DIRECTION: Copy the rows word for word, from the very first one through the line containing "tap(417, 563)", with that line included.

AVAILABLE RECORDS:

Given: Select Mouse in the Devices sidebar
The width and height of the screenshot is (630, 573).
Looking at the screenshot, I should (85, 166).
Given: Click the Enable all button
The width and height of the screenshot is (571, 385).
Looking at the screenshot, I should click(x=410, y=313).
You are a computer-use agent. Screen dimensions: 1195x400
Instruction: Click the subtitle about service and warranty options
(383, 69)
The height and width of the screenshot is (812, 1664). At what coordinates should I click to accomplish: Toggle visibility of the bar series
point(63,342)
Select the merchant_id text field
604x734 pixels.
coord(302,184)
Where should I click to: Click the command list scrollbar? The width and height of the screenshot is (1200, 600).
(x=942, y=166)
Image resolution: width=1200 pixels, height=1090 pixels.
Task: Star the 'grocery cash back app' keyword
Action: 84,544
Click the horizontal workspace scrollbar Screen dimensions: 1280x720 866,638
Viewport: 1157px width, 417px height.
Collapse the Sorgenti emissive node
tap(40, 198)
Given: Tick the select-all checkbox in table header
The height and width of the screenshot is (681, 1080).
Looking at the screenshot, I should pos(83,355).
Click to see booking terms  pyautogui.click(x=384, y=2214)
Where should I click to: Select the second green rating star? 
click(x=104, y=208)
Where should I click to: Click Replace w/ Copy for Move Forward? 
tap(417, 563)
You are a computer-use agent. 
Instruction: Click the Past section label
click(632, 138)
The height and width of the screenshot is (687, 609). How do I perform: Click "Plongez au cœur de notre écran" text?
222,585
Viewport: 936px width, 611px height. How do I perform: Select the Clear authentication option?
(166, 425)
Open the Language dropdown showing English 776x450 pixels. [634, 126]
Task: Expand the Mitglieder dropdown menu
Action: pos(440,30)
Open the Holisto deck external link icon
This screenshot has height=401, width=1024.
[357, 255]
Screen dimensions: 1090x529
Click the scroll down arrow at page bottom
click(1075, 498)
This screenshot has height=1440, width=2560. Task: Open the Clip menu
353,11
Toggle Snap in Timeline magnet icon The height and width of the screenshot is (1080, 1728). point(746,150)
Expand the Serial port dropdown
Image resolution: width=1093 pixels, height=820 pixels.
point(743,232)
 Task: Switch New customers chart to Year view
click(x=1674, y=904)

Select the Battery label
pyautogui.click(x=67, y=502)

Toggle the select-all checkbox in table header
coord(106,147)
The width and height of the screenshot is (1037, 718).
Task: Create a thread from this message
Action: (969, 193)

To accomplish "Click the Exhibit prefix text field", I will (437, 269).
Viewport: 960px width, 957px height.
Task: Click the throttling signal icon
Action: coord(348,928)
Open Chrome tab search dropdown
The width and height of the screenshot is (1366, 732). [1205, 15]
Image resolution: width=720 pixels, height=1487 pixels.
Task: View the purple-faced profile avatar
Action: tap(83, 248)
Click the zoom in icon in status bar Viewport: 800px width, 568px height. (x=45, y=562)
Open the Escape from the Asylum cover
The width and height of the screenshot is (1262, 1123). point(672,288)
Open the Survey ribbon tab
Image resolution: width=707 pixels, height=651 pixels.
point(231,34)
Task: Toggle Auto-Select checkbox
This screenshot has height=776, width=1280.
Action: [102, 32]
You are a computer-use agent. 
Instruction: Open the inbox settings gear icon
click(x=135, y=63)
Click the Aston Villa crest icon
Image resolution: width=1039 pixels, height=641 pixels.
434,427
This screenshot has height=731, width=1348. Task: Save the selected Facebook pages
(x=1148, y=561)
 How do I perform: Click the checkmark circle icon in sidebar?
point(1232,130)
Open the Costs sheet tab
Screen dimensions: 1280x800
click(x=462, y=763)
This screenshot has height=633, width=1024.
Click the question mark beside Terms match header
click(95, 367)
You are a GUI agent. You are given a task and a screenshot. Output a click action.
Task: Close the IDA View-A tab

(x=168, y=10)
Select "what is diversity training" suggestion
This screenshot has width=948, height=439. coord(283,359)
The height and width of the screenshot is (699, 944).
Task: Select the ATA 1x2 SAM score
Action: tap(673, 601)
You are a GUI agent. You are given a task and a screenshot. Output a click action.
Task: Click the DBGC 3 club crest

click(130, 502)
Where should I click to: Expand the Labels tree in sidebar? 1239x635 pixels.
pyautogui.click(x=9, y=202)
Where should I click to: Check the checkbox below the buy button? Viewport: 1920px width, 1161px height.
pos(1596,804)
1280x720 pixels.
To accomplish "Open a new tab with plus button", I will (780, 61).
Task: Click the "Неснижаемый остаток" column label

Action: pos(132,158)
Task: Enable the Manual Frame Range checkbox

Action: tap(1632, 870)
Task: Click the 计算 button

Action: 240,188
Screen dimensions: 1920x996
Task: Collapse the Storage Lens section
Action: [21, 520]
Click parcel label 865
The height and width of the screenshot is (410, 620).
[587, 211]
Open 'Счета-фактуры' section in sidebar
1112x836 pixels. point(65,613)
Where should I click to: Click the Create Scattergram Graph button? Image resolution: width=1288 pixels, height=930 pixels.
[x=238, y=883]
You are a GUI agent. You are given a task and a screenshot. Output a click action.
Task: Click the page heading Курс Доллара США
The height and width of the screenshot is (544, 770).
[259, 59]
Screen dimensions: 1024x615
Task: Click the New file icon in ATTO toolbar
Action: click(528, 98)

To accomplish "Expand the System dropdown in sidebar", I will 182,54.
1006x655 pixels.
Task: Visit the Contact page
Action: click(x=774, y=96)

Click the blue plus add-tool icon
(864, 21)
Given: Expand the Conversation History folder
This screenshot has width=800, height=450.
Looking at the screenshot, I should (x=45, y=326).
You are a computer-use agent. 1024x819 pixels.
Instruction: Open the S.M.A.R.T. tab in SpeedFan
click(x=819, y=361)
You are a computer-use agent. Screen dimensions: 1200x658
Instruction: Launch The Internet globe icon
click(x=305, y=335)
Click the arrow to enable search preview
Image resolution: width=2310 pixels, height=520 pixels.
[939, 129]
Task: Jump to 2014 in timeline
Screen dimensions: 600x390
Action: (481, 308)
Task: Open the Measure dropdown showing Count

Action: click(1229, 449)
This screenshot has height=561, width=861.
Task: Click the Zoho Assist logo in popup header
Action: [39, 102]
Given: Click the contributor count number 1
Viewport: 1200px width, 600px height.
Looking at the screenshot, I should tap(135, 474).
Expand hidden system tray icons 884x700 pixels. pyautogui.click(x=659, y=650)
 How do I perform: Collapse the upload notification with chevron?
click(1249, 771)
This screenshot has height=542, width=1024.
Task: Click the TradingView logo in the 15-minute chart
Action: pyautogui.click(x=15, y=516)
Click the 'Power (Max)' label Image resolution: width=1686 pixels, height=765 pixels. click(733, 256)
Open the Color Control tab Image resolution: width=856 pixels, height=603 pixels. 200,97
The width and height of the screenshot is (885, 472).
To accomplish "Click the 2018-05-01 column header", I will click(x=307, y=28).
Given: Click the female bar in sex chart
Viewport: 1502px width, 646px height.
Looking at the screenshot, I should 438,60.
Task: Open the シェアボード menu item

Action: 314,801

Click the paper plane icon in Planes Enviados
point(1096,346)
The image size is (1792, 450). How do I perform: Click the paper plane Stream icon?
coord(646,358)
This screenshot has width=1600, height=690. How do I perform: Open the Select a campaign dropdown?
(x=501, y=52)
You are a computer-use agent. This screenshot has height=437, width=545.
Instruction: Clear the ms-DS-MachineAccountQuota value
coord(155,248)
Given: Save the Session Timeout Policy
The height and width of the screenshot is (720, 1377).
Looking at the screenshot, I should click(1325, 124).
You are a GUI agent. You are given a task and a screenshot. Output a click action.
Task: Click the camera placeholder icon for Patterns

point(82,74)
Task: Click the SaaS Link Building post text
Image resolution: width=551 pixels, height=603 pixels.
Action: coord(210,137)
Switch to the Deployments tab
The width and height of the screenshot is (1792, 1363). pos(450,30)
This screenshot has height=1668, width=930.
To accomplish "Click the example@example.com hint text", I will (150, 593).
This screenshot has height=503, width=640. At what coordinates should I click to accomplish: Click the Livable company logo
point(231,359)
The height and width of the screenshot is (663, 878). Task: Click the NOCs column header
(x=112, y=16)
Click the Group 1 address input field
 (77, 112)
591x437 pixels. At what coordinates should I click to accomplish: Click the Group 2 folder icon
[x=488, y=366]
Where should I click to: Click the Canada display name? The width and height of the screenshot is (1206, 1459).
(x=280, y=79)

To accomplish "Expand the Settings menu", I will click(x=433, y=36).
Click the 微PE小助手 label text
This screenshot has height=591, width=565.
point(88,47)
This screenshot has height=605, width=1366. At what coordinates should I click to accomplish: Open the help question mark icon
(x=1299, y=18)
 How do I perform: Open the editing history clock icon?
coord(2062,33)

ANSWER IN FULL:
Given: Select Mouse in the Devices sidebar
The width and height of the screenshot is (630, 573).
Looking at the screenshot, I should (85, 166).
Given: Click the Enable all button
The width and height of the screenshot is (571, 385).
Looking at the screenshot, I should click(x=410, y=313).
You are a computer-use agent. Screen dimensions: 1195x400
Instruction: Click the subtitle about service and warranty options
(383, 69)
The height and width of the screenshot is (812, 1664). At what coordinates should I click to accomplish: Toggle visibility of the bar series
point(63,342)
Select the merchant_id text field
604x734 pixels.
coord(302,184)
Where should I click to: Click the command list scrollbar? The width and height of the screenshot is (1200, 600).
(x=942, y=166)
Image resolution: width=1200 pixels, height=1090 pixels.
Task: Star the 'grocery cash back app' keyword
Action: 84,544
Click the horizontal workspace scrollbar Screen dimensions: 1280x720 866,638
Viewport: 1157px width, 417px height.
Collapse the Sorgenti emissive node
tap(40, 198)
Given: Tick the select-all checkbox in table header
The height and width of the screenshot is (681, 1080).
Looking at the screenshot, I should pos(83,355).
Click to see booking terms  pyautogui.click(x=384, y=2214)
Where should I click to: Select the second green rating star? 
click(x=104, y=208)
Where should I click to: Click Replace w/ Copy for Move Forward? 
tap(417, 563)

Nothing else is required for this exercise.